Task brief.
Count the lines in the records below that contain the string "dimensions", treating uppercase and lowercase as different. Give only the number.

Material supplied.
§

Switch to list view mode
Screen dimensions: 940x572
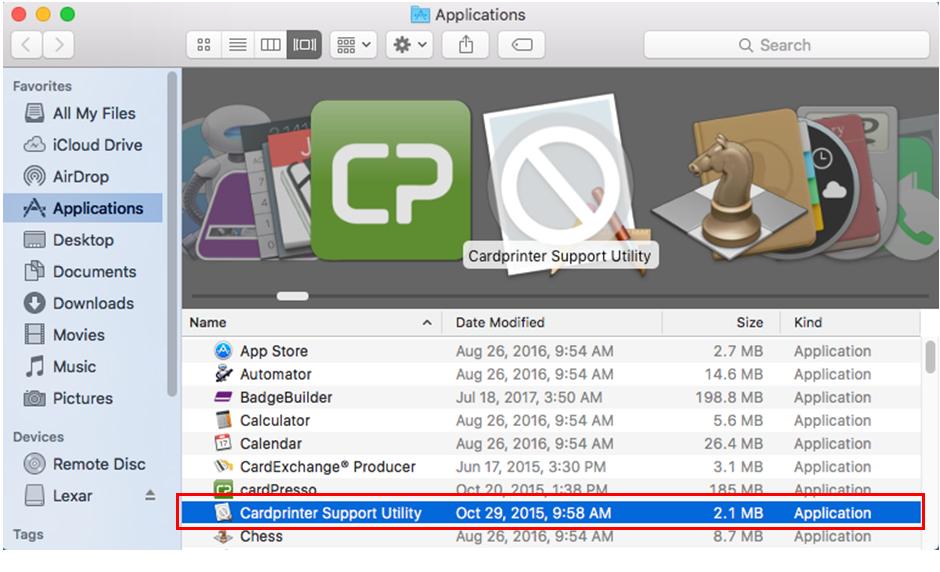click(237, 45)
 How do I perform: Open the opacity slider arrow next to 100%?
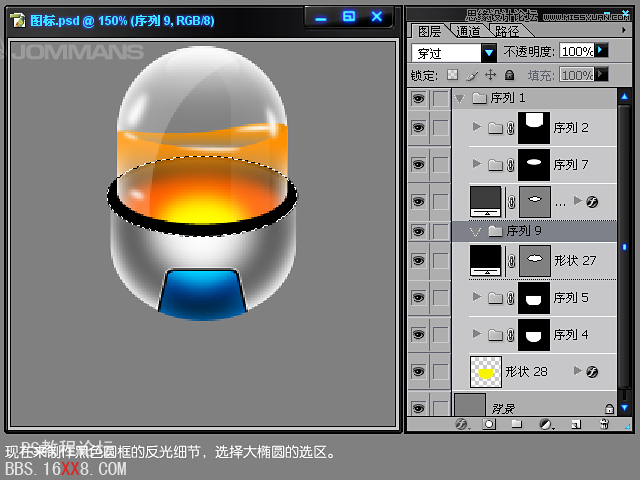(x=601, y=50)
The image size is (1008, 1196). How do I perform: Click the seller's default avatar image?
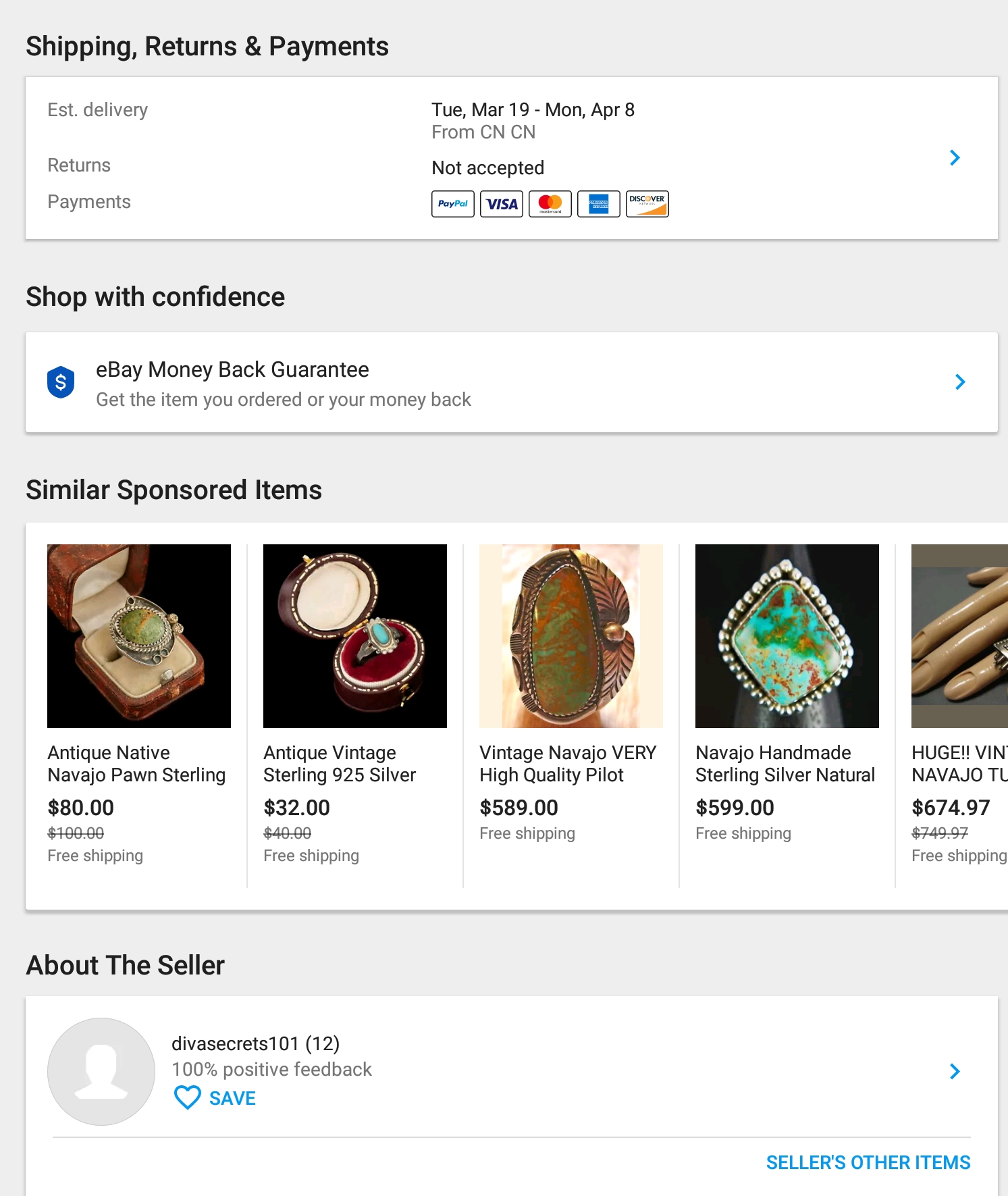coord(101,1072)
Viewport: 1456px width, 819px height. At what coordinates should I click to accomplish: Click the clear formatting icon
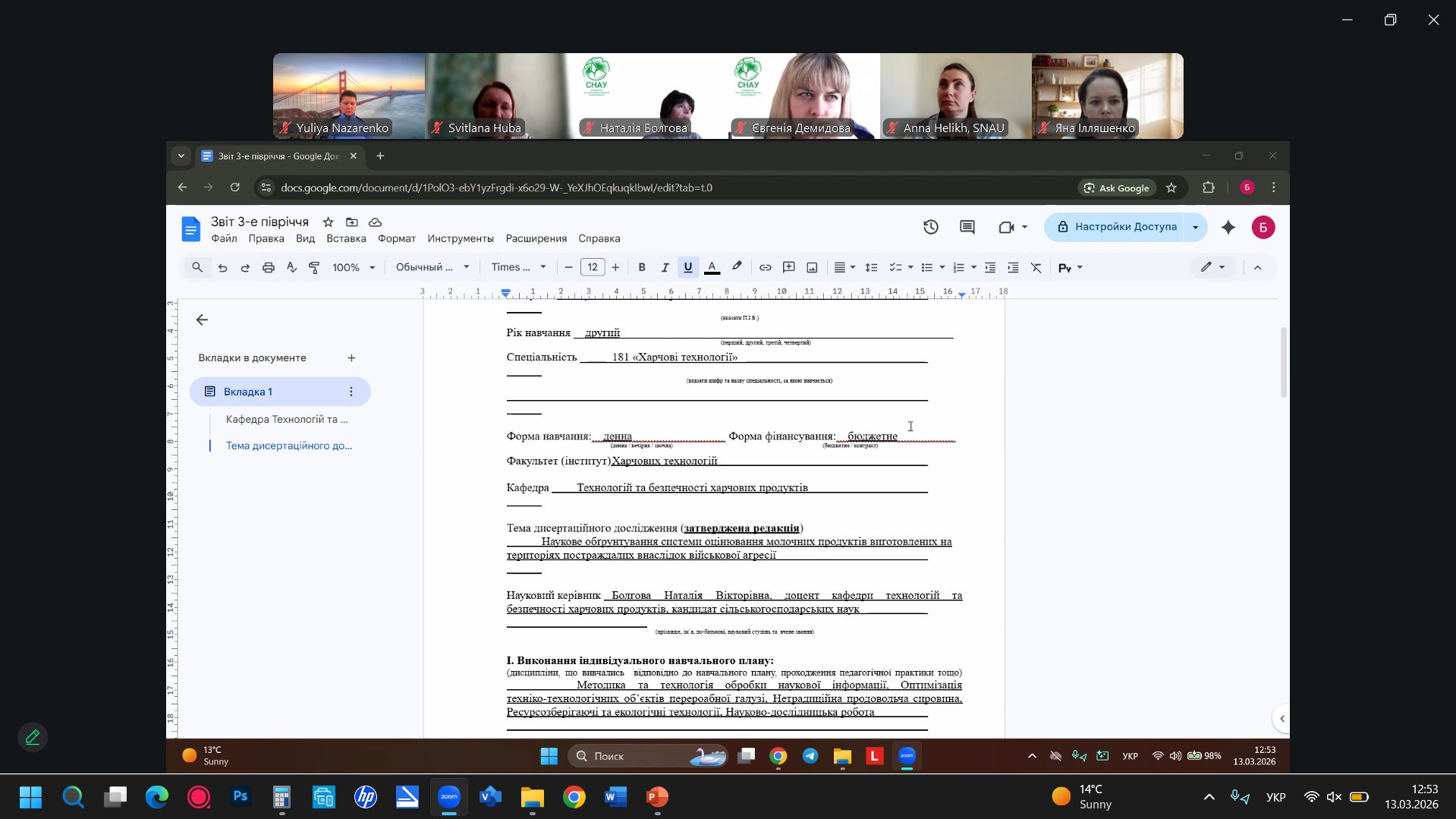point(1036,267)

§

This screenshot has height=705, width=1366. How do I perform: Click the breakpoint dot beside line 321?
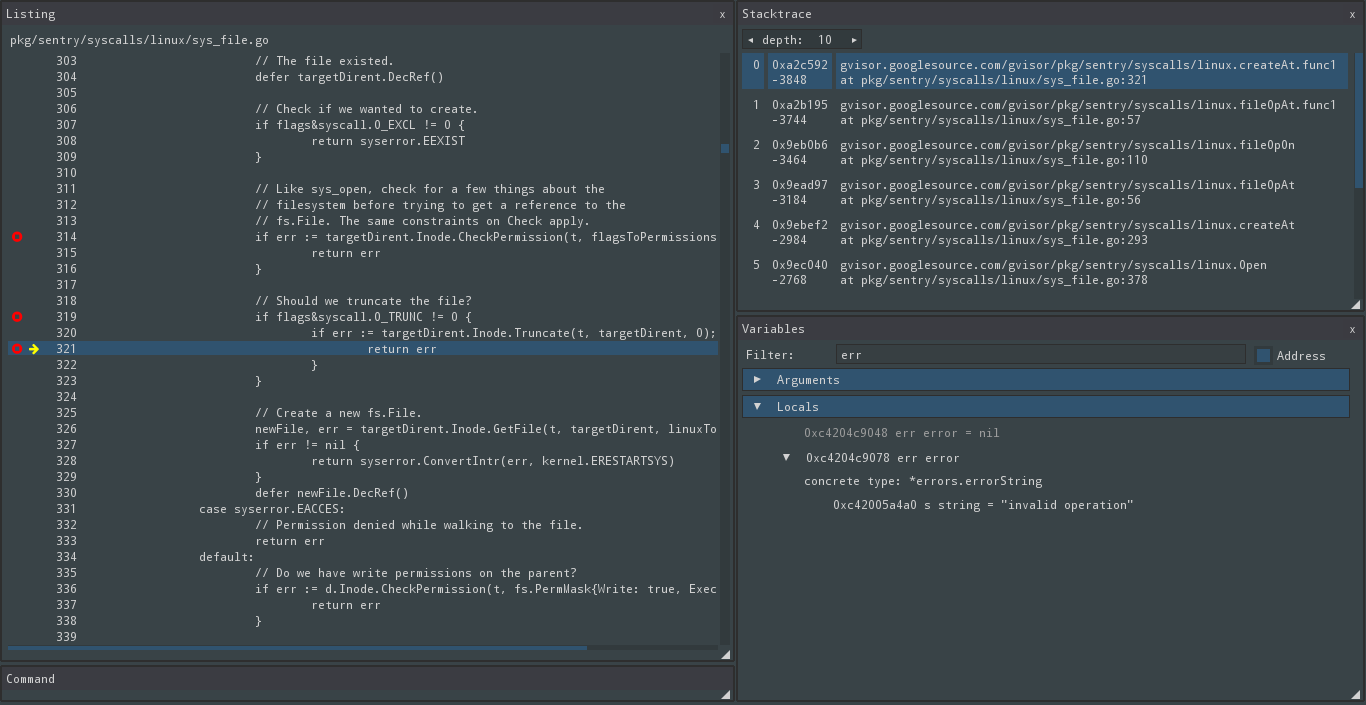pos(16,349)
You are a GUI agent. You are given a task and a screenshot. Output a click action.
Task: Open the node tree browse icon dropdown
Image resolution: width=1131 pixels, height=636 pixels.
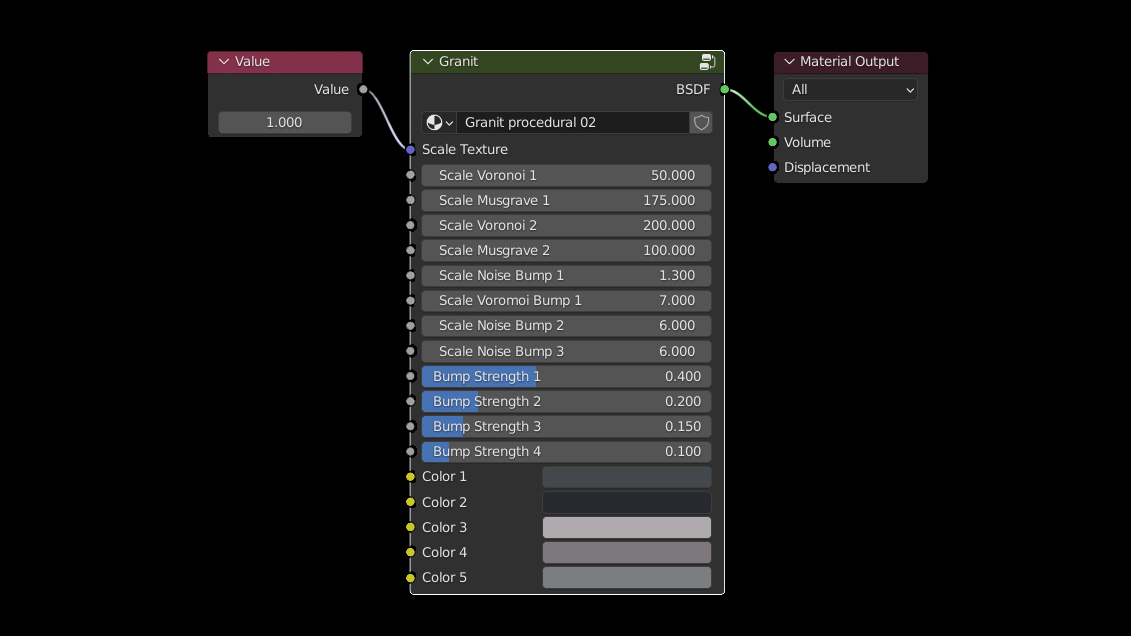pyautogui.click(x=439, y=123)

§

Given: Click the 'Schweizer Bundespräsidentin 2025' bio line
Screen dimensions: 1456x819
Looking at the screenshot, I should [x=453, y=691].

§

Response to this exercise.
2